▸ Aufgabenstellung:
**A.** In welchem Browser erscheint laut dem Forumsthread über die Google-Chrome-Werbung der Werbeflyer auf der PCGH-Webseite?
**B.** Setzen Sie den Forumsthread über die Google-Chrome-Werbung im Anschluss an seinen letzten Satz fort.

▸ Ausgangstext:
# Google Chrome Werbung strest



## teamlosipeter (29. Dezember 2009)

hi leute
hab da ein problem und weis nicht was ich machen muss.
wenn ich auf pcgh webseite gehe mit Firefox ist so ein werbeflyer von google chrome direkt in der seite und ich bekomme den scheiß net weg.

hab ein Screenshot
http://s4.directupload.net/file/d/2023/b5ntptue_png.htm

wen das net gind dan ist hir der link

Directupload.net - Db5ntptue.png


----------



## stefan.net82 (29. Dezember 2009)

*AW: Scheiß google Chrome Werbung strest*

haudi!

probier mal mir hilfe von programme und funktionen (systemsteuerung) das teil zu deiinstallieren...
sonst kannst mal kurz den firefox installieren, den dann wieder entfernen und zum internet explorer wechseln! (umständlich, ich weiß, aber ne möglichkeit!)

▸ Datensätze:
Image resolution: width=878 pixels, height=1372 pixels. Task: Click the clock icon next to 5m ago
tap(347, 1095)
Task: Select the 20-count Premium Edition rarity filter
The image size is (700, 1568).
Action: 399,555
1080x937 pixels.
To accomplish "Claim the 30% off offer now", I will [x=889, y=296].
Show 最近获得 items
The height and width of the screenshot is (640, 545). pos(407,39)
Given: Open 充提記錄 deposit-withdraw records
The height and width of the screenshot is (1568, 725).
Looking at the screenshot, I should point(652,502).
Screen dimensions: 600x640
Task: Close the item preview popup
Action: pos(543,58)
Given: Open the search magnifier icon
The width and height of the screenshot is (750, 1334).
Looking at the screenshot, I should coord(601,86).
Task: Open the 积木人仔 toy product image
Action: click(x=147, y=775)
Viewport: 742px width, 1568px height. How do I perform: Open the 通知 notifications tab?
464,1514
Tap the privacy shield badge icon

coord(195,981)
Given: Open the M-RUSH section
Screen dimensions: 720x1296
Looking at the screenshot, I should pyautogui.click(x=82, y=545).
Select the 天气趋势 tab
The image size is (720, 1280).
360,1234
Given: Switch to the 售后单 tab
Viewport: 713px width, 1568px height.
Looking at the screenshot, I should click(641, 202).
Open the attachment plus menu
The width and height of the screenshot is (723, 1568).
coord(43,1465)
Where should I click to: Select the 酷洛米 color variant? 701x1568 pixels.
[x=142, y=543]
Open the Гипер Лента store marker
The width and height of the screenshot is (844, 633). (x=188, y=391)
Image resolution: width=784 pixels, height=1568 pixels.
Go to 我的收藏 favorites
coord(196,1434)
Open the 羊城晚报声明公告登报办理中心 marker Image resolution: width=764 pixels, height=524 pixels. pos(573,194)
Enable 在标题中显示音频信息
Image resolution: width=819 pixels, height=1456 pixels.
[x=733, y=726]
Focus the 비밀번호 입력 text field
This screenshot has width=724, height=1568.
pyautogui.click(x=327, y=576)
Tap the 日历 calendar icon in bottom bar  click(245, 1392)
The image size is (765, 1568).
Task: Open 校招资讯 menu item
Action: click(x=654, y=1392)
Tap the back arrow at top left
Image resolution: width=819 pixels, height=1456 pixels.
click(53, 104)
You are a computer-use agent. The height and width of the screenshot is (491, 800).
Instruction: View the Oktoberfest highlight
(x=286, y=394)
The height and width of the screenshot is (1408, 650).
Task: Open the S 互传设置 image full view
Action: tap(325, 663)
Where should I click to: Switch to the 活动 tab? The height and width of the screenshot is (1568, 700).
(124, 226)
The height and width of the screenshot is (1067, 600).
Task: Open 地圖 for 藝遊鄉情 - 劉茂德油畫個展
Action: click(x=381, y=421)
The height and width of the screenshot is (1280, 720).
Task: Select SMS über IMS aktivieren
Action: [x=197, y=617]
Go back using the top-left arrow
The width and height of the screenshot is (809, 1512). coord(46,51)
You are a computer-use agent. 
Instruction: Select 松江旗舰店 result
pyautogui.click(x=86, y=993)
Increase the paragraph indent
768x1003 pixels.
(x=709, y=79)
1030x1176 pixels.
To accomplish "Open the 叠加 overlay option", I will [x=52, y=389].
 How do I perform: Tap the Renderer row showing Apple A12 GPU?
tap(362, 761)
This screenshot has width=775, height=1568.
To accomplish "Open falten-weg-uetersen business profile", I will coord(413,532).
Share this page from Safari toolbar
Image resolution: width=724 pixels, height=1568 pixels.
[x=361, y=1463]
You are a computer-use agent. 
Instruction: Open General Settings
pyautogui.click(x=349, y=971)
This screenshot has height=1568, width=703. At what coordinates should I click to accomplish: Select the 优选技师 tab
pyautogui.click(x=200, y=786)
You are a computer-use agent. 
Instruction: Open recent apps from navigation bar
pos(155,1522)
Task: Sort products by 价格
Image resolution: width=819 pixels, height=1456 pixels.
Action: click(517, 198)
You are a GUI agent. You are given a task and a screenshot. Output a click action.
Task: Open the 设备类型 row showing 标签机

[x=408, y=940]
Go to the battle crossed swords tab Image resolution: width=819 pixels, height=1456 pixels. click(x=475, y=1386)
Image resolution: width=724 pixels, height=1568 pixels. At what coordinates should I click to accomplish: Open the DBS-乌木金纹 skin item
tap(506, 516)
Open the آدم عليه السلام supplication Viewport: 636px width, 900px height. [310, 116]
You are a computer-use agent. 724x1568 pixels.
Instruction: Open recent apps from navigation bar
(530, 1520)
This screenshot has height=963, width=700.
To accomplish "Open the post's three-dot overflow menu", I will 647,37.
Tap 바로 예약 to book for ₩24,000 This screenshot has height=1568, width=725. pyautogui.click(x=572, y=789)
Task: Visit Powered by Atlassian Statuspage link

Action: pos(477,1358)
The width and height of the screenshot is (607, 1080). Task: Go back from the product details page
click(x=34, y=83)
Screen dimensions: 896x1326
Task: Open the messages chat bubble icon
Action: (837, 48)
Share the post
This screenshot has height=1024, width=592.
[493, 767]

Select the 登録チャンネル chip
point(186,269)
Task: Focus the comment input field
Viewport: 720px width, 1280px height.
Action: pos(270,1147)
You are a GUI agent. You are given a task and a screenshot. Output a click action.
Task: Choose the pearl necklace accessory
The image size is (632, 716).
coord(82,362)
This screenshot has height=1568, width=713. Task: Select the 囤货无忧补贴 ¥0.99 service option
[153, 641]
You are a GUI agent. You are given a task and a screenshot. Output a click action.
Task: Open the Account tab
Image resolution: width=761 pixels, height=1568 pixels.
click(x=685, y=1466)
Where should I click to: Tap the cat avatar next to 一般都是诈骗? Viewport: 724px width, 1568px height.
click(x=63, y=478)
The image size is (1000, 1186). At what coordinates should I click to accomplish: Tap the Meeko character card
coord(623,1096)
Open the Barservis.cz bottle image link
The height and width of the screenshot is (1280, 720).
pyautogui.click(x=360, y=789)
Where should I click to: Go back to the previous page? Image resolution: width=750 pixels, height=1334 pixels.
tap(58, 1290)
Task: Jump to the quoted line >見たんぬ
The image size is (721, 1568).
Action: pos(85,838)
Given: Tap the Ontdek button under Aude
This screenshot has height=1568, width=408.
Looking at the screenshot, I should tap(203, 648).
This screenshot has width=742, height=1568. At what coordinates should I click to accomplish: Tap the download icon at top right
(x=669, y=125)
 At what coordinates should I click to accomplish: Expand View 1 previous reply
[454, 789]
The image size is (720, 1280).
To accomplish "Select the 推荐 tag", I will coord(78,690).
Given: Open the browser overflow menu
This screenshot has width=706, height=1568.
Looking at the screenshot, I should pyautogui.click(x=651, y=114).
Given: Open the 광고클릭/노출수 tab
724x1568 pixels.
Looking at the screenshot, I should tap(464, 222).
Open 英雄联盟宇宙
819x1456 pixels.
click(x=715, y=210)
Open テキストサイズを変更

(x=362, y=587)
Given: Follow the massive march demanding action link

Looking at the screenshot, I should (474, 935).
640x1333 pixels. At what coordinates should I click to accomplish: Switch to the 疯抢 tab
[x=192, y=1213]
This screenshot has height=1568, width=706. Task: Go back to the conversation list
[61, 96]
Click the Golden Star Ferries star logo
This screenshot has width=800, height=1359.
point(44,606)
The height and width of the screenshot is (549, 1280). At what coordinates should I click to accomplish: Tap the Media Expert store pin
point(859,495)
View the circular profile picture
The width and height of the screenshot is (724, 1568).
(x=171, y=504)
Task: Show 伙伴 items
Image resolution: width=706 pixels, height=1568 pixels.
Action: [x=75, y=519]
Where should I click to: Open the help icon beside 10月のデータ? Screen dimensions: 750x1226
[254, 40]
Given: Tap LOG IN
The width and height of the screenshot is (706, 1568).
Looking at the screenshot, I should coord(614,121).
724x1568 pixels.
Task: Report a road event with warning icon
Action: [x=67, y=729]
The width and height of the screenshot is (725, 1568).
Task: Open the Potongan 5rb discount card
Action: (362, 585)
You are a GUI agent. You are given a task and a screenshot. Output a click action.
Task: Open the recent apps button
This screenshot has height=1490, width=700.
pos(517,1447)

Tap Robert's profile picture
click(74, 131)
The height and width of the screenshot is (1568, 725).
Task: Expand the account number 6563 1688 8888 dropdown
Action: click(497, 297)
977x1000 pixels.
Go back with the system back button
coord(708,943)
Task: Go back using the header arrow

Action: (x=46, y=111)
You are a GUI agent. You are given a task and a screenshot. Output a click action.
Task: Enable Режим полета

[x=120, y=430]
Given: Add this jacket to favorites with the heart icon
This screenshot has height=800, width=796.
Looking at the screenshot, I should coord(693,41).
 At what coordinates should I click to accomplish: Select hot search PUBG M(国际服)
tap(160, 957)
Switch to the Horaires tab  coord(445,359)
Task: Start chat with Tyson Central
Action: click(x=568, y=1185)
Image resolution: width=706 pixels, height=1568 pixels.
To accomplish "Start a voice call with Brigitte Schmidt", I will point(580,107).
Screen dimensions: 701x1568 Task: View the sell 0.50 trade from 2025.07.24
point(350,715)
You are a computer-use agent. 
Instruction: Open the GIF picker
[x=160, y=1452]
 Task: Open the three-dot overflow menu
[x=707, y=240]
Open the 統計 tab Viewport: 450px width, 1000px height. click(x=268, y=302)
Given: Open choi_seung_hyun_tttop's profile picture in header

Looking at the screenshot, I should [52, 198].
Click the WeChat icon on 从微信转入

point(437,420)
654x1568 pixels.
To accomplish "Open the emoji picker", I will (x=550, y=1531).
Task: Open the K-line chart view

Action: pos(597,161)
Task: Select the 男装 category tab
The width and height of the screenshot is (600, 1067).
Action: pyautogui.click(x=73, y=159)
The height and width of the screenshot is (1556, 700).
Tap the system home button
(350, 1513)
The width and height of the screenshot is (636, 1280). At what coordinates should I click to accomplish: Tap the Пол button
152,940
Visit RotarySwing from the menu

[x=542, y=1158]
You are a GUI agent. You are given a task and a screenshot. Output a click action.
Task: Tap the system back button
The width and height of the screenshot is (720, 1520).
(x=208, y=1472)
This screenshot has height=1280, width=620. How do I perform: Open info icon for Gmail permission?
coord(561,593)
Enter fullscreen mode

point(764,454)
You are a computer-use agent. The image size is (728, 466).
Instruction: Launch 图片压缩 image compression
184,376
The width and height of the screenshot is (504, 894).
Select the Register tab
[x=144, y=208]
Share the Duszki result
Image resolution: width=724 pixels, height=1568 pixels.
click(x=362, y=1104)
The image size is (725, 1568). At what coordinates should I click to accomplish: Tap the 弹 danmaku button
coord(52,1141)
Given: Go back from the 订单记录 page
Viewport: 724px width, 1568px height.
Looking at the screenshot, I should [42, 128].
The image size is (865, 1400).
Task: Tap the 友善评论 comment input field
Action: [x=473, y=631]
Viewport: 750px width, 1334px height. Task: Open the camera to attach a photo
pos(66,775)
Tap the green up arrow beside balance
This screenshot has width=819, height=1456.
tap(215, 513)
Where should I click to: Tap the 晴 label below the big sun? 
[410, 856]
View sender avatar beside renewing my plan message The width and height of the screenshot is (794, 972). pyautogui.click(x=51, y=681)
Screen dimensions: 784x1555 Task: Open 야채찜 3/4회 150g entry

▸ Lösungen:
**A.** In Firefox.

**B.**
vorsicht; womöglich wird dein browserverlauf dabei gelöscht


----------



## herethic (29. Dezember 2009)

*AW: Scheiß google Chrome Werbung strest*

LOL ich hab das garnicht,bei mit wirds schön an die Seite verschoben 
Installier mal Adblockplus Adblock Plus: Sparen Sie Zeit und Internet-Kosten (geht auch über Firefox addons)oder benutze solange die Werbung noch da ist,den Avant Browser Avant Browser::Home dort kannst du einfach mit rechtsklick auf die Werbung blockieren.


----------



## teamlosipeter (29. Dezember 2009)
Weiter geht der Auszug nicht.